コンプライアンスはまずはアメリカで叫ばれた
日本におけるコンプライアンスとは、「法令遵守」(法令順守ともいいます)を意味する言葉として、広く知られるようになりました。
では一体、コンプライアンスとはどのような歴史を持つ言葉なのでしょうか。
この言葉が知られるようになった背景として、1960年代のアメリカでの風潮が挙げられます。
1960年代のアメリカでは、企業、団体、組織が独占禁止法の違反など様々な法令違反を行っていました。
こうした法令違反に対する対策として生まれたのが、コンプライアンスです。
消費者の価値観変化など企業・団体・その他組織を取り巻く環境が大きく変わる中、あらゆる組織が今までと同じやり方では生き残りが厳しくなるなど、社会的に「変化への対応要請」が高まってきたのです。その第一義的な項目として、法令への対応、すなわちコンプライアンスが注目されるに至ります。

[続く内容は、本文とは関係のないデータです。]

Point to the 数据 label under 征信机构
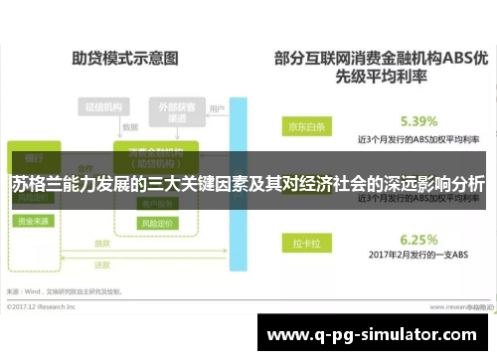(129, 128)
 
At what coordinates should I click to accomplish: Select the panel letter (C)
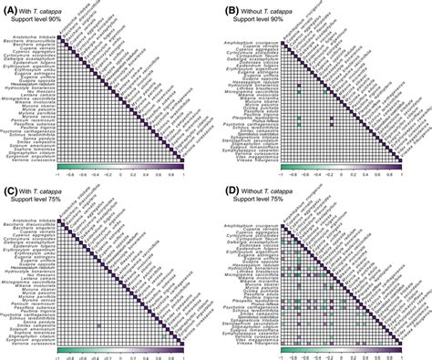tap(12, 187)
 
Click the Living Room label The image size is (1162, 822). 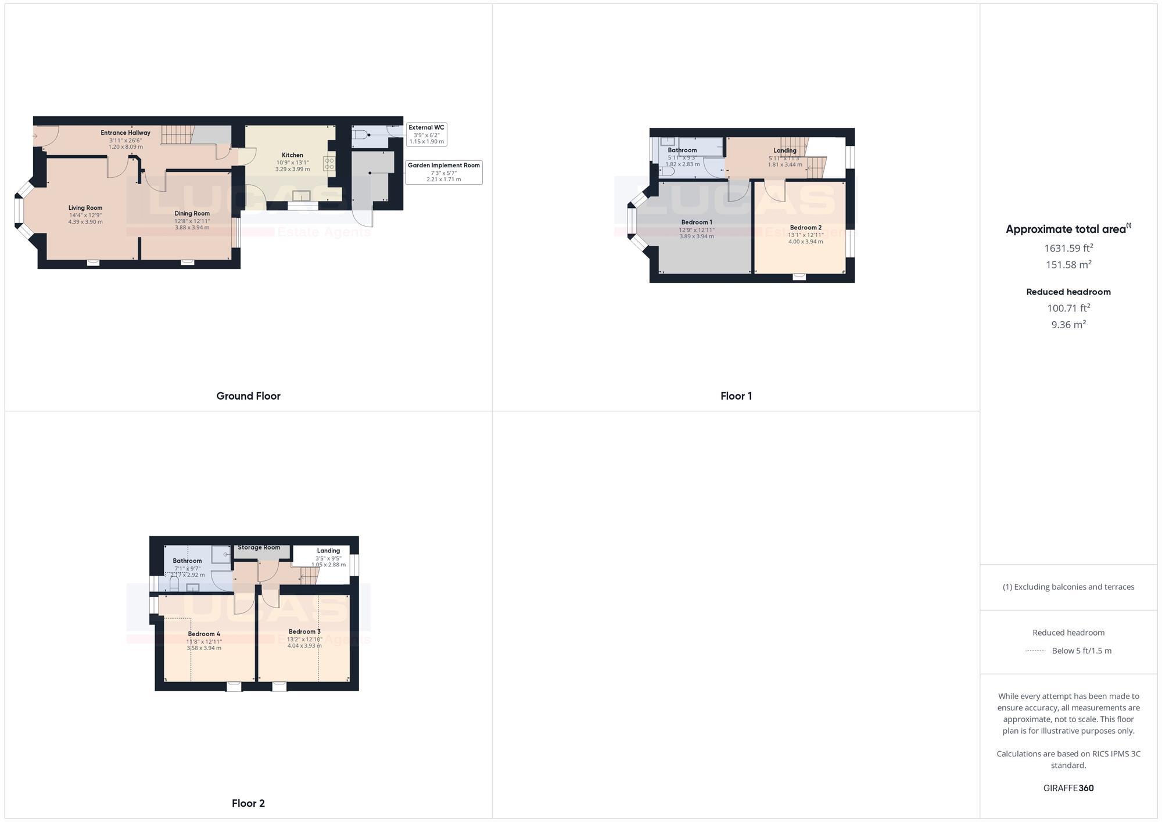point(85,208)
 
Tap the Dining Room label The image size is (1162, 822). point(192,214)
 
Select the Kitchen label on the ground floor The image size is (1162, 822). point(292,155)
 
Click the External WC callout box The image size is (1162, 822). point(426,134)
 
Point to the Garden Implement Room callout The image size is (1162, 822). point(443,172)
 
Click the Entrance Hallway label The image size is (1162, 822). point(125,133)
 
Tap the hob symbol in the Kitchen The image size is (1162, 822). point(329,163)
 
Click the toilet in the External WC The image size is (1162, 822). point(360,135)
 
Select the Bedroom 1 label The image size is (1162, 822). point(697,222)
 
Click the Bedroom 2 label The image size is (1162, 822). point(805,228)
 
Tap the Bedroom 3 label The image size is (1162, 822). point(304,631)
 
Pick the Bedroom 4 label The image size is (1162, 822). point(204,634)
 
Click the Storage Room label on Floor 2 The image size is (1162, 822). point(259,547)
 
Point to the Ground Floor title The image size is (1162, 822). point(248,396)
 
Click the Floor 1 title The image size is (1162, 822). point(736,396)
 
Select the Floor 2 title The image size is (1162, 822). point(248,803)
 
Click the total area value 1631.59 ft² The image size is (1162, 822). point(1068,248)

そこで、あらゆる組織体では、独自にコンプライアンスへの対策プログラム(適合するという意味で対応プログラム、といった方がより適切でしょう)を作成し、実践していきました。
こうしてコンプライアンスとは、法令遵守という意味を持つ言葉として、ビジネスの世界において浸透して行ったのです。
コンプライアンスの広い解釈
しかし誕生した当時は、コンプライアンスとは関係する法令を守るという意味だけでした。

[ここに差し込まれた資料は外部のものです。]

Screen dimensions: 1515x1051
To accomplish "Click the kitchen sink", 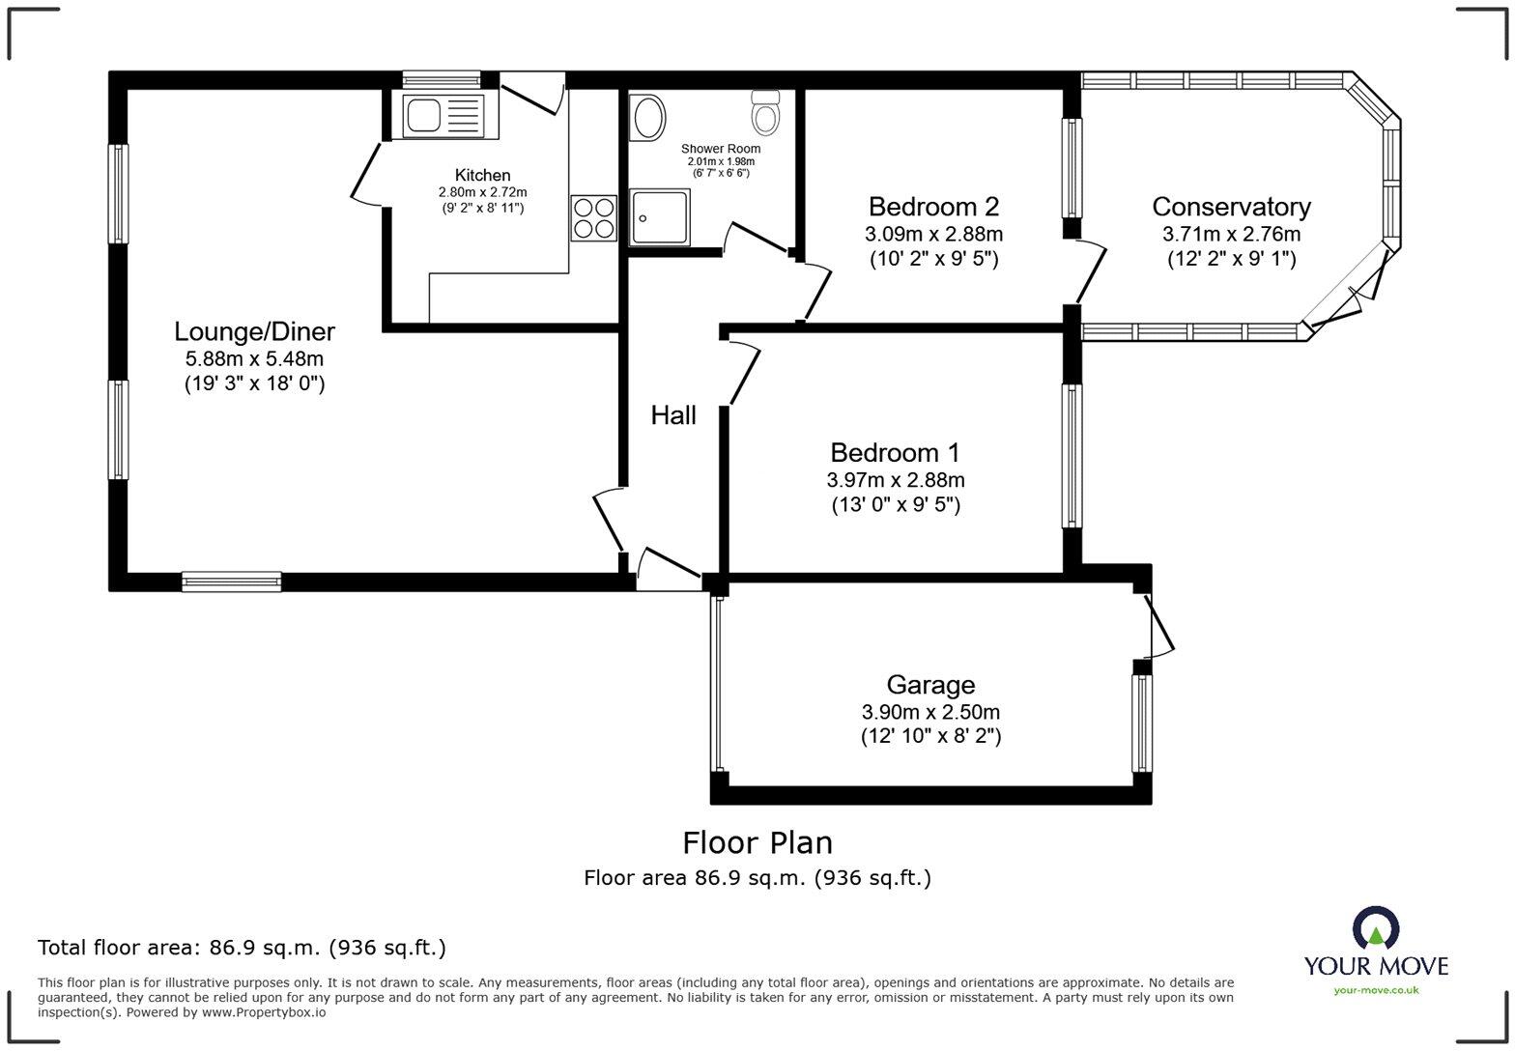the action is coord(450,116).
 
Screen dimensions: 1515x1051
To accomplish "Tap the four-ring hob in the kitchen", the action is coord(594,217).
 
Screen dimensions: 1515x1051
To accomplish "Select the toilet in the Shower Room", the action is coord(765,112).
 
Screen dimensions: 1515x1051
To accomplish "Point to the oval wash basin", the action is coord(647,118).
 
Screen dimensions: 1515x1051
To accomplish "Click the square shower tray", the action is coord(659,216).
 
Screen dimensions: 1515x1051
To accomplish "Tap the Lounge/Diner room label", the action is coord(254,331).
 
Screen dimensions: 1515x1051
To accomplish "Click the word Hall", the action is coord(672,415).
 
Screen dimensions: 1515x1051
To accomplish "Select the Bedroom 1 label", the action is coord(895,452).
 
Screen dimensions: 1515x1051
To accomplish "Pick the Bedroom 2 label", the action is coord(933,207).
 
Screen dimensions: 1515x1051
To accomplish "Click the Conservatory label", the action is coord(1231,207).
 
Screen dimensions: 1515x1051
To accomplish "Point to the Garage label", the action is coord(930,685).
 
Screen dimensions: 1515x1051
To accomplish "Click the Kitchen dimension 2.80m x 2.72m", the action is coord(482,192).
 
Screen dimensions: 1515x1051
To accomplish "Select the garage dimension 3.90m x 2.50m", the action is coord(930,712).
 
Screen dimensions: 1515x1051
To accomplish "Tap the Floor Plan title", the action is coord(758,842).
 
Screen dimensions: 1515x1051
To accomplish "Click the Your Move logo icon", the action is coord(1376,928).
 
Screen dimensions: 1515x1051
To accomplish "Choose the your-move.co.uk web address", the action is coord(1376,991).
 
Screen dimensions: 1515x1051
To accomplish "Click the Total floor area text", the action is coord(242,948).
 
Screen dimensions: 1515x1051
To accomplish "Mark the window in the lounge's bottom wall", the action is coord(231,582).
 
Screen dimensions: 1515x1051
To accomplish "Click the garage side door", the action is coord(1158,626).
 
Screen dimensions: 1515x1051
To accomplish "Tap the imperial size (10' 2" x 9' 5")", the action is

そこから、世の中の常識や良識といった社会的な規範をも守る事が含まれるようになり、最終的に現在のような組織の理念やビジョンに適した行動をするという事も、含まれるようになったとされています。
特に、日本の法令(法律)というのは、古くから制定されたものがいまだに大半であり、それが普通に運用されていることもあって、コンプライアンスの解釈は広く捉えられているのが一般的です。

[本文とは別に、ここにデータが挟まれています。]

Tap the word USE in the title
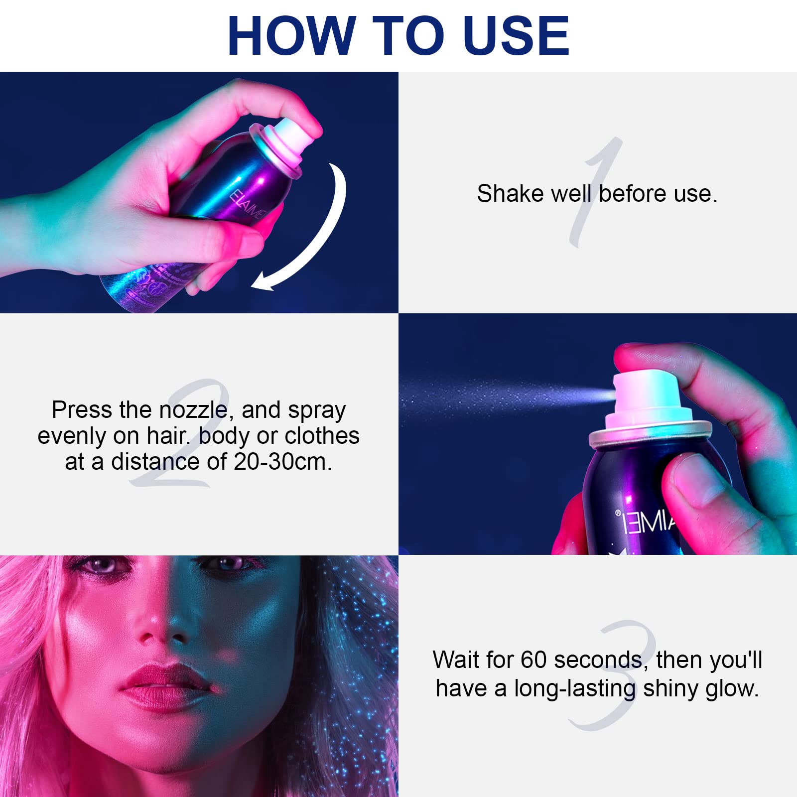pos(516,35)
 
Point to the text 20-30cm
pos(283,462)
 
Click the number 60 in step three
pos(534,660)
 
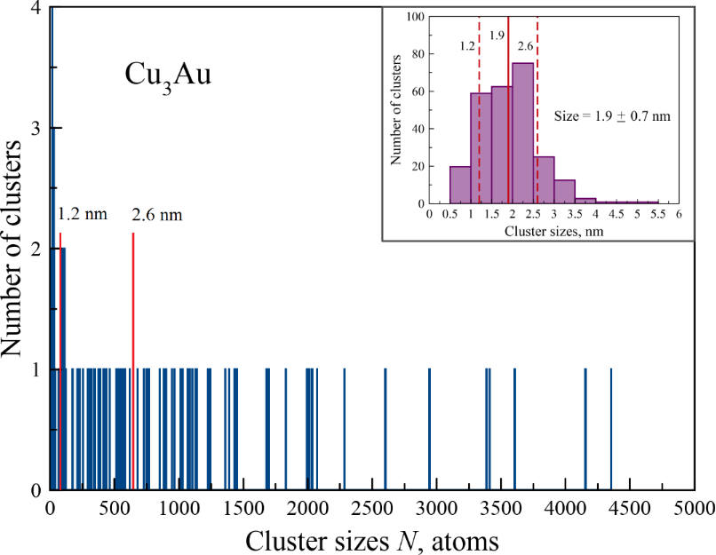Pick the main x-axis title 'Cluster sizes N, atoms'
[371, 539]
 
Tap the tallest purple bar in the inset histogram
[523, 133]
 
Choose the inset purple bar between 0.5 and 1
[460, 185]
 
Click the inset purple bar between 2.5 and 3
[544, 179]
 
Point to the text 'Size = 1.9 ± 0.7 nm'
[612, 116]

つまり、単に法令(法律)だけを守っていれば良いということではなく、それ以外の価値観なども含めて、対象範囲が広いというのが特徴的です。言い換えれば、法律が追い付いていない、または法律で定めのないものですら、しっかりと守っていくという考え方が支配的であり、それがコンプライアンスという言葉の中に組みこまれているということです。
結果的に、コンプライアンスという言葉が「曖昧」であるという弊害を生み出してしまい、良い面と悪い面をもたらしてしまいました。
それぞれの組織が柔軟かつ自由にコンプライアンスに取り組むことができるという良さを残す一方で、コンプライアンスへの取り組みがルール化されにくく、制度的な運用が難しいという問題が存在するようになっています。